TEXT EXTRACT:
Wednesday, May 21, 2008

A further prices weakness is likely

Editor's note: this column was originally published on Capital Essence's CEM News. It's being republished as a bonus for the loyal readers. For more information about subscribing to CEM News, please click here.
 
Good Morning. This is Capital Essence's "Market Outlook" (the technical analysis of financial markets) for Wednesday May 21, 2008.
Stocks stumble out of gate Tuesday with the Dow losing nearly 200 points. As a matter of fact, today trading action is very consistent to the bearish "turnaround Tuesday" scenario that we've offered right here in the previous Market Outlook.
Contributed to the overall weaknesses were another record high energy prices, bearish news on financial stocks and a higher than expected core inflation reading.

INFORMATION SUPPLIED:
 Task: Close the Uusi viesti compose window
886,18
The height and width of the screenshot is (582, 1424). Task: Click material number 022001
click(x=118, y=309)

WORK INSTRUCTIONS:
(A) According to the market outlook column, by roughly how many points did the Dow fall on Tuesday?
(B) Extend the market outlook column beyond its final sentence, keeping its technical-analysis tone.

ANSWERS PER TASK:
(A) Nearly 200 points.

(B)
U.S. light crude oil rose $2.26 to settle at a record $128.98 after hitting a new intra-day trading record of $129.10 a barrel earlier in the session.
oil_20080520
Chart 1.1 – Light sweet crude oil index (daily).
In fact, today's trading action had confirmed the validity of the "test of an important sentiment 130 level" hypothesis that we've offered a couple days ago when we wrote that: "prices' basing sideway near high as the market works off the overbought condition. The action is bullish and suggesting that there is a pretty good chance that we'll see a test of an important sentiment 130 level in the days ahead."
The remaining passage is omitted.